- **REQUIREMENT**: All lines from the one containing "Task: Click the chevron" down to the one containing "Image resolution: width=1092", both ends included, are to be given again exactly; omit the rest of the listing below.

- **INPUT**:
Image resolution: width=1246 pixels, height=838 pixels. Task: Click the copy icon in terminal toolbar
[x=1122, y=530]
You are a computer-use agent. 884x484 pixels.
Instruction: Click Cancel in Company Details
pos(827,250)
...
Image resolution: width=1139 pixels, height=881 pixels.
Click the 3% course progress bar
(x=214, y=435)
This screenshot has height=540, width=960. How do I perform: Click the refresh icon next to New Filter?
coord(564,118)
---
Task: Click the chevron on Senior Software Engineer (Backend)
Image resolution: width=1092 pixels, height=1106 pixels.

- **SOLUTION FOR THIS EXERCISE**:
Task: Click the chevron on Senior Software Engineer (Backend)
Image resolution: width=1092 pixels, height=1106 pixels.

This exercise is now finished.